§ Listed entries:
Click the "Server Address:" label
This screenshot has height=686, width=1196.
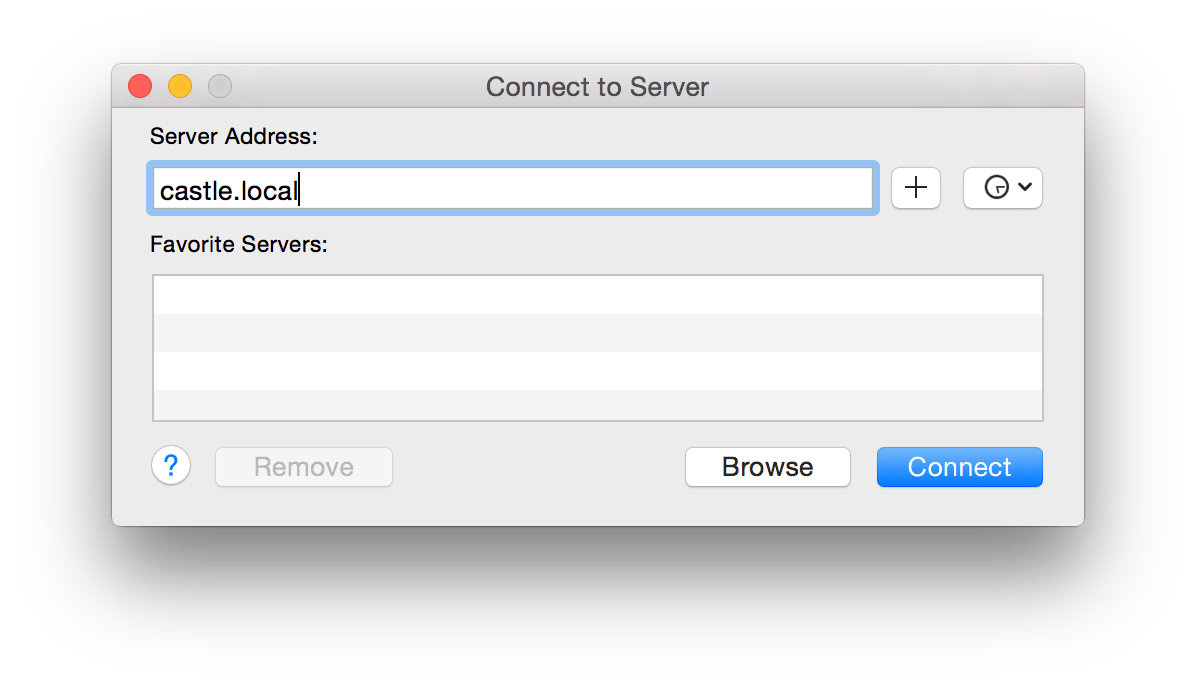point(233,137)
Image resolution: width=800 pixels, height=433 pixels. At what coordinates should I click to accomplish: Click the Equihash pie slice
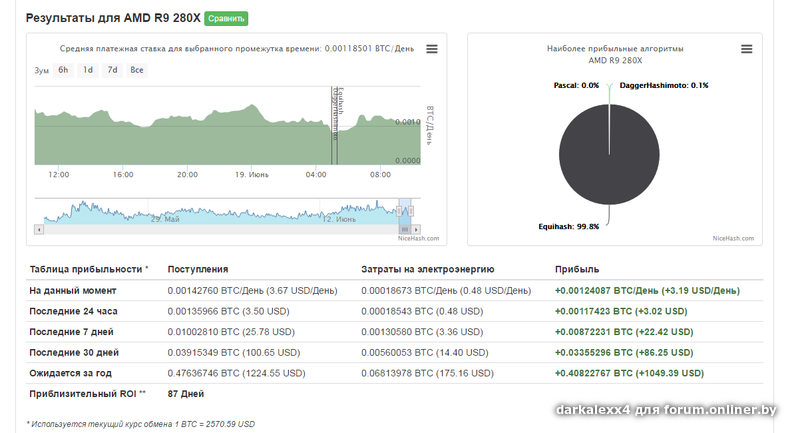coord(608,150)
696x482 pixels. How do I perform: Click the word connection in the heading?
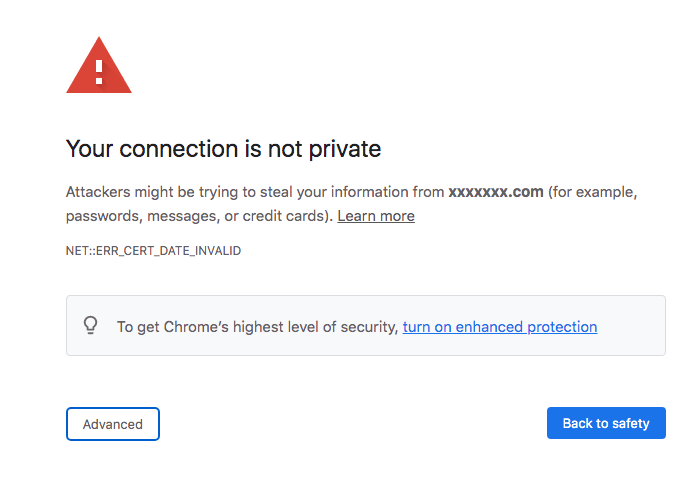[178, 149]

§ Exercise instructions: All of the entries above should be retyped exactly, with the pictures left out.

§ Answer:
Click the "Server Address:" label
This screenshot has height=686, width=1196.
point(233,137)
Image resolution: width=800 pixels, height=433 pixels. At what coordinates should I click to accomplish: Click the Equihash pie slice
coord(608,150)
696x482 pixels. How do I perform: Click the word connection in the heading?
[178, 149]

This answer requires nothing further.